▶ _TASK STATEMENT_
If a line in the listing carries the word "Select", return a copy of that line.

▶ _DATASET EXTRACT_

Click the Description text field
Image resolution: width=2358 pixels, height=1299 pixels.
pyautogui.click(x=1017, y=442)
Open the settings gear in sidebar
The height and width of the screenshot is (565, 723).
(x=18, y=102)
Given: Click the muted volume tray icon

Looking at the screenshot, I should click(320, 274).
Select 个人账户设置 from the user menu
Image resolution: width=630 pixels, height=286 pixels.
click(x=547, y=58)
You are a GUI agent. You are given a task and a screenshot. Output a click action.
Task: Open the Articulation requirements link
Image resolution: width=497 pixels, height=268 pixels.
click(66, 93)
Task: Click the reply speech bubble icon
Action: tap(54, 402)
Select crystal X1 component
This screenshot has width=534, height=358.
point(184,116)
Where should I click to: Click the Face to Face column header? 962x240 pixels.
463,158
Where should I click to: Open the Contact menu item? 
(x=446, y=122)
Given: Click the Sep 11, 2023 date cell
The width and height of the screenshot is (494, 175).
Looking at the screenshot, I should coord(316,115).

▶ _OUTPUT FOR THIS TASK_
Select 个人账户设置 from the user menu
Select crystal X1 component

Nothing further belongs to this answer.